JDD Report Makes the Case for Aggressive Early Action in Suspected NF

When imaging is unremarkable and skin findings are minimal, necrotizing fasciitis can be easy to miss — and catastrophic to overlook.¹ A case report published in the Journal of Drugs in Dermatology illustrates exactly that diagnostic challenge while also shedding light on the role of GAS M-protein variants in treatment failure, an issue the authors argue deserves broader clinical attention.²

The Case

The patient, a previously healthy 50-year-old woman, presented to the emergency department with 4 days of severe left thigh pain, limited weight-bearing, fever, fatigue, and diarrhea. She had no visible skin changes and no recalled trauma to the area. Notably, she had been treated approximately 10 days prior for tonsillitis with a course of amoxicillin/clavulanate — without throat culture confirmation of group A Streptococcus (GAS).

On exam, erythema of the left thigh was minimal. The patient was initially normotensive, but rapidly deteriorated into tachycardia and hypotension. Labs were notable for leukocytosis and acute kidney injury, though blood cultures were negative. Bedside ultrasound of the left thigh was unremarkable, and CT demonstrated only soft tissue edema — without the classic imaging hallmarks of necrotizing fasciitis.

Despite the absence of definitive imaging findings, the degree of pain disproportionate to cutaneous findings prompted surgical exploration. That decision proved critical: intraoperative findings confirmed early necrotizing fasciitis, with edema localized to the sartorius muscle but no overt necrosis. The site was lavaged, cultures were taken, and wounds were left open. Cultures ultimately grew GAS sensitive to penicillin and cephalosporins. The patient was discharged on oral cefuroxime after improving on IV antibiotics.

An Unexpected Relapse

Six days post-discharge, the patient was re-admitted with recurrent thigh pain. Repeat cultures confirmed GAS sensitivity to cefuroxime — the antibiotic she had been taking — raising an important clinical question: why had a sensitive pathogen failed to clear?
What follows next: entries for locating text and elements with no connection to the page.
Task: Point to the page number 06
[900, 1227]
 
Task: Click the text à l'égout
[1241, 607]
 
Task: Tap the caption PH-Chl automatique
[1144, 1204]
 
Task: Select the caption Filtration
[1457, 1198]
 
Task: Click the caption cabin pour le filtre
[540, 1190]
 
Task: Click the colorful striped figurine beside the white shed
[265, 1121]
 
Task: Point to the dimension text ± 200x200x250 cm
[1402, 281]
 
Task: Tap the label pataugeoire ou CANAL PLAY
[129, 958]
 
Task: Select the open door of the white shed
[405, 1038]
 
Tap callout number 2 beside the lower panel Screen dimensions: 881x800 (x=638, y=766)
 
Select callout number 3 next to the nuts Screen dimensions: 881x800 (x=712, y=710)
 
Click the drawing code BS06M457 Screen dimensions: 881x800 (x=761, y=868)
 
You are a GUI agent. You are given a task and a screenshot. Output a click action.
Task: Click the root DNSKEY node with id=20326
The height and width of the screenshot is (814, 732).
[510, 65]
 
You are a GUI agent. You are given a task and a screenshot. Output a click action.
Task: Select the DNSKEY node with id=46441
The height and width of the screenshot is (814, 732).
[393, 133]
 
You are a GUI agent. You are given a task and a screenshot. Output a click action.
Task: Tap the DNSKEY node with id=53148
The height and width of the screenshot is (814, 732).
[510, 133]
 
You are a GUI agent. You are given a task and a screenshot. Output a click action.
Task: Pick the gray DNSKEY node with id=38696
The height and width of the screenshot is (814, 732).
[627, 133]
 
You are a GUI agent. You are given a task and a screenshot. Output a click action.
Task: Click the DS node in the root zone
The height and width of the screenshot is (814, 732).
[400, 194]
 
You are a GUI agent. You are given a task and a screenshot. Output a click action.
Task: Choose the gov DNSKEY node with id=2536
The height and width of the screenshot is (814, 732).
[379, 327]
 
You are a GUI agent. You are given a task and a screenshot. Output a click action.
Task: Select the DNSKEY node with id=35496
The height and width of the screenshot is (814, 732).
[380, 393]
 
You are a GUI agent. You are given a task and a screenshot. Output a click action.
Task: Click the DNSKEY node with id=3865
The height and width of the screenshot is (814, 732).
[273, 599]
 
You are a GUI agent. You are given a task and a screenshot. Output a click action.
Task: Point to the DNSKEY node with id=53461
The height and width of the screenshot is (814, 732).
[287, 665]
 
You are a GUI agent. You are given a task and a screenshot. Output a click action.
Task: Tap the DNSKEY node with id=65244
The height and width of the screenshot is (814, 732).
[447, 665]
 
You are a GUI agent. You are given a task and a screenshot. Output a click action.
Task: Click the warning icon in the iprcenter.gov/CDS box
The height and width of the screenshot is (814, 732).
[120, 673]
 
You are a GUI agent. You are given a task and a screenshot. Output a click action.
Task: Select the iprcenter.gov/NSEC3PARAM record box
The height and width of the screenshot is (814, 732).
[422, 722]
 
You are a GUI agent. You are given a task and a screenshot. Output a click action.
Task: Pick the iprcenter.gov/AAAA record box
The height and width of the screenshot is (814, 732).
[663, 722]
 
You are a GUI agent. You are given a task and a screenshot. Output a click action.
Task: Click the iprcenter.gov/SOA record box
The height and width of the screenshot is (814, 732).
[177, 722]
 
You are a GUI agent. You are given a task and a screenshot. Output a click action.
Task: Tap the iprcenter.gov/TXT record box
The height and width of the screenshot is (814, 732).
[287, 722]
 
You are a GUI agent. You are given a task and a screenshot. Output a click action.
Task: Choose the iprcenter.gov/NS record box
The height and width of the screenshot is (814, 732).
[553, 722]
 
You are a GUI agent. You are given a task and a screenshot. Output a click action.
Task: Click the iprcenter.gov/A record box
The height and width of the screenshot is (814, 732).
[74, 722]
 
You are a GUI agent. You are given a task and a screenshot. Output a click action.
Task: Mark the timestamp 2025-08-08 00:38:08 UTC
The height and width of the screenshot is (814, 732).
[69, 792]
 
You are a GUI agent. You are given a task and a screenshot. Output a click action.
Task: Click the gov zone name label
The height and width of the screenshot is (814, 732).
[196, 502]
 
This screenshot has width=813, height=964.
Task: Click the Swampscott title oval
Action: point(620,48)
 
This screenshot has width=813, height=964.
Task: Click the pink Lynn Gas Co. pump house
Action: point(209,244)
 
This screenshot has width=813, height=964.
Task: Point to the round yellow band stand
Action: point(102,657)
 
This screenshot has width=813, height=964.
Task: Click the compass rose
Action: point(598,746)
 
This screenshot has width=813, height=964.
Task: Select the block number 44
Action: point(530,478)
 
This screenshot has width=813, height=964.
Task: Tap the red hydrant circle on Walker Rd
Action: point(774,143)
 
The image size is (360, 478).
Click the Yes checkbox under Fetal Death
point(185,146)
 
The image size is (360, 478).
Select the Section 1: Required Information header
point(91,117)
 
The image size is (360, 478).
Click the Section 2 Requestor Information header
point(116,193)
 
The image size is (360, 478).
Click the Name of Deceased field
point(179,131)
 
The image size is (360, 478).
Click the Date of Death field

The authors attribute the failure to a highly virulent antigenic variant of the GAS M-protein, a hypervariable surface protein and key virulence factor that facilitates bacterial persistence by resisting phagocytosis by polymorphonuclear leukocytes. With more than 200 known serotypes, the M-protein's variability can significantly influence how efficiently GAS evades host immune defenses. Although M-protein mutation testing was not performed in this case, the authors note that 2 separate failures of oral antibiotics in a patient with no history of immunodeficiency pointed strongly toward this mechanism.

Successful eradication ultimately required 4 weeks of high-dose IV ceftriaxone (2 g twice daily) combined with oral linezolid. The patient resolved without sequelae.

Clinical Takeaways

Writing in the paper's discussion, the authors — including Dermatology Times editorial adivsory board member Adam Friedman, MD, of George Washington University — emphasize that front-line clinicians must maintain a high index of suspicion for necrotizing fasciitis when soft tissue pain is disproportionate to visible findings, even when imaging is negative. In early-stage disease, both CT and bedside ultrasound can fail to capture the extent of subcutaneous involvement; surgical exploration remains the definitive diagnostic tool.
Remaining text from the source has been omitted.